Esercizio 1 -> Secondo il testo sull'infiammabilità dei rifiuti liquidi, per quale motivo la classificazione di un rifiuto deve includere anche la verifica dell'infiammabilità?
Esercizio 2 -> Trascrivi dal testo sull'infiammabilità dei rifiuti liquidi il tratto che va da "Il processo di" fino a "una qualsiasi fonte.".

Determinazione delle caratteristiche di infiammabilità dei rifiuti liquidi
By Antonio Bernardi
La regolamentazione europea include, tra le tipologie di pericolo dei rifiuti, anche l’infiammabilità. L’allegato III della direttiva 2008/98/CE relativa ai rifiuti, recepito in Italia come allegato I alla parte quarta del D.Lgs. 152/2006, assegna la caratteristica di infiammabilità a sostanze o preparati liquidi, gassosi e solidi, distinguendo tra due gruppi di diversa pericolosità.
Il processo di classificazione di un rifiuto deve passare, pertanto, anche attraverso la verifica di tale caratteristica, eventualmente attraverso un’opportuna analisi di laboratorio.
H3-A e H3-B
La regolamentazione distingue due gruppi di sostanze infiammabili: quelle “solo” infiammabili e quelle “facilmente” infiammabili. Premetto che, per semplicità di scrittura, parlerò prevalentemente di sostanze senza distinguere tra sostanze pure, miscele, preparati, soluzioni e quant’altro a meno che non sia strettamente necessario, o che non stia citando una qualsiasi fonte.
Le sostanze facilmente infiammabili sono le seguenti:
- sostanze e preparati liquidi il cui punto di infiammabilità è inferiore a 21 °C (compresi i liquidi estremamente infiammabili), o
- sostanze e preparati che a contatto con l’aria, a temperatura ambiente e senza apporto di energia, possono riscaldarsi e infiammarsi, o
- sostanze e preparati solidi che possono facilmente infiammarsi per la rapida azione di una sorgente di accensione e che continuano a bruciare o a consumarsi anche dopo l’allontanamento della sorgente di accensione, o
- sostanze e preparati gassosi che si infiammano a contatto con l’aria a pressione normale, o
- sostanze e preparati che, a contatto con l’acqua o con l’aria umida, sprigionano gas facilmente infiammabili in quantità pericolose.

Righe fornite ->

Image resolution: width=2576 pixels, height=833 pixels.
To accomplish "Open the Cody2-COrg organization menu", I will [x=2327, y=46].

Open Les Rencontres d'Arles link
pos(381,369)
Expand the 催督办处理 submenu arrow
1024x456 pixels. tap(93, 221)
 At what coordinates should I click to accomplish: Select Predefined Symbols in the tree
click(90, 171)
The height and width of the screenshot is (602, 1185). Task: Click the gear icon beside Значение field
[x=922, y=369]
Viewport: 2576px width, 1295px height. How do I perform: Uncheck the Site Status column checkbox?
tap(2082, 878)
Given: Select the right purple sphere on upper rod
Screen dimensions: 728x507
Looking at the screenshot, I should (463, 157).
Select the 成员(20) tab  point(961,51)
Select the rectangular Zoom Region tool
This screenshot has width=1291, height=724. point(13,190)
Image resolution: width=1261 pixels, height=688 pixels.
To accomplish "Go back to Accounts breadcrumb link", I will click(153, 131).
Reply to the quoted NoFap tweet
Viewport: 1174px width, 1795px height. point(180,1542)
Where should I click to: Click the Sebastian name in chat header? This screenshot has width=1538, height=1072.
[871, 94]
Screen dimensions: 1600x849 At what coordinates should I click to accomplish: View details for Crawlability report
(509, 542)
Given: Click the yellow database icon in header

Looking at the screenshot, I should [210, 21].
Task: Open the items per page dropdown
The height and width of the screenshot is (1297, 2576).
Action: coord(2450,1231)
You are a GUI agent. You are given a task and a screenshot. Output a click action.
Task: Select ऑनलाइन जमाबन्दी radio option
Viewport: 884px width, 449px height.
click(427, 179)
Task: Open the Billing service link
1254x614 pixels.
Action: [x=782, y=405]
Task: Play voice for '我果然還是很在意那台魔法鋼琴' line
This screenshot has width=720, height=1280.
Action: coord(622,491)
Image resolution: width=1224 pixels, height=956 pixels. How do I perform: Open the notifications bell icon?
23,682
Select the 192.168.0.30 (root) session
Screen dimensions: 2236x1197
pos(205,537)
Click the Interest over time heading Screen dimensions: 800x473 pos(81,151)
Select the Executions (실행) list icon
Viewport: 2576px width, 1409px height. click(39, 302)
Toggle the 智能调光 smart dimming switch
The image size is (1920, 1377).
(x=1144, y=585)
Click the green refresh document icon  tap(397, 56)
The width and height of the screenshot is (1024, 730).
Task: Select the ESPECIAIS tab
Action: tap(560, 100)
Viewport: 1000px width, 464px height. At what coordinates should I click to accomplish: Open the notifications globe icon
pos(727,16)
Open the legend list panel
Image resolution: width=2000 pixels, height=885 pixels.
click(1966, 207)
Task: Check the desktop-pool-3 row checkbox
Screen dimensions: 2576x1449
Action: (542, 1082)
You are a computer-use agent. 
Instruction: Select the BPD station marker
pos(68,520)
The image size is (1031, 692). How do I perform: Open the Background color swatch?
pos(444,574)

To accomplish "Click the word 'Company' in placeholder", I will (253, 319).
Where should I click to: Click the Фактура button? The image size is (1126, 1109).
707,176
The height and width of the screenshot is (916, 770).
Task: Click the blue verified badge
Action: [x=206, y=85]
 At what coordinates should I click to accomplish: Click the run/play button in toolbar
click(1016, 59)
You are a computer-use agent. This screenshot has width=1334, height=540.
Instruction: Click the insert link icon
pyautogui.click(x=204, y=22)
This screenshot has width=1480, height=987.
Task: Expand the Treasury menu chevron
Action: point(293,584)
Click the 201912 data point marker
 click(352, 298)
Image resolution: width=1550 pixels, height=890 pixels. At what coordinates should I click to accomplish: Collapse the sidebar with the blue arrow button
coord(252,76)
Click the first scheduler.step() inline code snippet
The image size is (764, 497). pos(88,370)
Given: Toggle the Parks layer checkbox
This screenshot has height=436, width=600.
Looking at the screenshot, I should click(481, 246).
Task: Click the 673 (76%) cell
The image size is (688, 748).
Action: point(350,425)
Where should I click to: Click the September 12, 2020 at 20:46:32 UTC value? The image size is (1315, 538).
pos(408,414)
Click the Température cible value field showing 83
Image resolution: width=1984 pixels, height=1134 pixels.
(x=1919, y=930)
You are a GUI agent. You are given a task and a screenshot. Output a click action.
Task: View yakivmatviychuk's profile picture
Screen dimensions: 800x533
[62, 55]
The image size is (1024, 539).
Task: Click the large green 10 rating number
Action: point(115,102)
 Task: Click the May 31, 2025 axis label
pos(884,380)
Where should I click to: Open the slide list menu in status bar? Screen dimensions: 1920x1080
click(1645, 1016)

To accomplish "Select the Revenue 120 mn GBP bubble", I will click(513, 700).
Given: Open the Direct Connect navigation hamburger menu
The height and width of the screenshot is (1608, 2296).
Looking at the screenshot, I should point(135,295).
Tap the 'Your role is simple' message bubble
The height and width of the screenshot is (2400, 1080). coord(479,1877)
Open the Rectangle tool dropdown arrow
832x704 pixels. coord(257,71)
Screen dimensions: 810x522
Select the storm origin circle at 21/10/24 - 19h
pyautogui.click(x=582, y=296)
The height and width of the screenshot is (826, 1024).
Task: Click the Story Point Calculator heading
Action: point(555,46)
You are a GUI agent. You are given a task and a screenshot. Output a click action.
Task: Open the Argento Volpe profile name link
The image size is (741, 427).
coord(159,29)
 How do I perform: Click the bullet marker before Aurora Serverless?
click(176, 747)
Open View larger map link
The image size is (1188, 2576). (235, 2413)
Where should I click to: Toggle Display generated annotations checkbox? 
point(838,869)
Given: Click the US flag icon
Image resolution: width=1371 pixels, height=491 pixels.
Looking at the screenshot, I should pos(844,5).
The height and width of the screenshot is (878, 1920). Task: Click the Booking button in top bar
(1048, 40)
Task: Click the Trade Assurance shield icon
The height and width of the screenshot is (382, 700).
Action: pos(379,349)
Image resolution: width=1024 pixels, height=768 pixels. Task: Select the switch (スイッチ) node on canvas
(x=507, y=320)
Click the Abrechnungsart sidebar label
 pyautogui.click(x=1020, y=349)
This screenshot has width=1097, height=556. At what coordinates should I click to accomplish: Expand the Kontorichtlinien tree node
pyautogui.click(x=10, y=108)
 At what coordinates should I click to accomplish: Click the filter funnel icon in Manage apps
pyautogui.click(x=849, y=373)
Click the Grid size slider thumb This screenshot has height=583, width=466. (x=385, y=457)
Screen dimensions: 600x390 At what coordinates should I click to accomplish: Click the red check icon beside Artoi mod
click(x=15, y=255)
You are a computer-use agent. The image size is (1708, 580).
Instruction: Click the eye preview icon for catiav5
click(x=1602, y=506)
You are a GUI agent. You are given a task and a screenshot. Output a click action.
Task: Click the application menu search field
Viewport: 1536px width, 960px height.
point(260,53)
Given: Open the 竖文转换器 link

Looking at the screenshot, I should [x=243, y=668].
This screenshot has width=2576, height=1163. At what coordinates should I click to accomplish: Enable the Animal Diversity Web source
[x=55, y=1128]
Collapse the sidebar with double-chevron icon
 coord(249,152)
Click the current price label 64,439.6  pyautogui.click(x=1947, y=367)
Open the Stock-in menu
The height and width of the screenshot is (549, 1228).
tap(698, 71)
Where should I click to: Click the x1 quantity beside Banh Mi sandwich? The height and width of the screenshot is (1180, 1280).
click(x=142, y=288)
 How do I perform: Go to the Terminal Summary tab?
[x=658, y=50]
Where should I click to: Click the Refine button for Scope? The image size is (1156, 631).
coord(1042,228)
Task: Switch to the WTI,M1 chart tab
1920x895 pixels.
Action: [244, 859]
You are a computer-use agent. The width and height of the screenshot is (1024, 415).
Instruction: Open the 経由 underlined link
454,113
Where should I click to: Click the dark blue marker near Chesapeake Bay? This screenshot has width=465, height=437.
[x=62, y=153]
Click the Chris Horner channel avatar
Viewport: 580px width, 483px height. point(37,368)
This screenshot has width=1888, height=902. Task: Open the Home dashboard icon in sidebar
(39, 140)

Risultato finale 1 -> La regolamentazione europea include l'infiammabilità tra le tipologie di pericolo dei rifiuti. L'allegato III della direttiva 2008/98/CE, recepito in Italia come allegato I alla parte quarta del D.Lgs. 152/2006, assegna questa caratteristica a sostanze o preparati liquidi, gassosi e solidi. Per questo la classificazione di un rifiuto deve passare anche attraverso tale verifica.

Risultato finale 2 ->
Il processo di classificazione di un rifiuto deve passare, pertanto, anche attraverso la verifica di tale caratteristica, eventualmente attraverso un’opportuna analisi di laboratorio.
H3-A e H3-B
La regolamentazione distingue due gruppi di sostanze infiammabili: quelle “solo” infiammabili e quelle “facilmente” infiammabili. Premetto che, per semplicità di scrittura, parlerò prevalentemente di sostanze senza distinguere tra sostanze pure, miscele, preparati, soluzioni e quant’altro a meno che non sia strettamente necessario, o che non stia citando una qualsiasi fonte.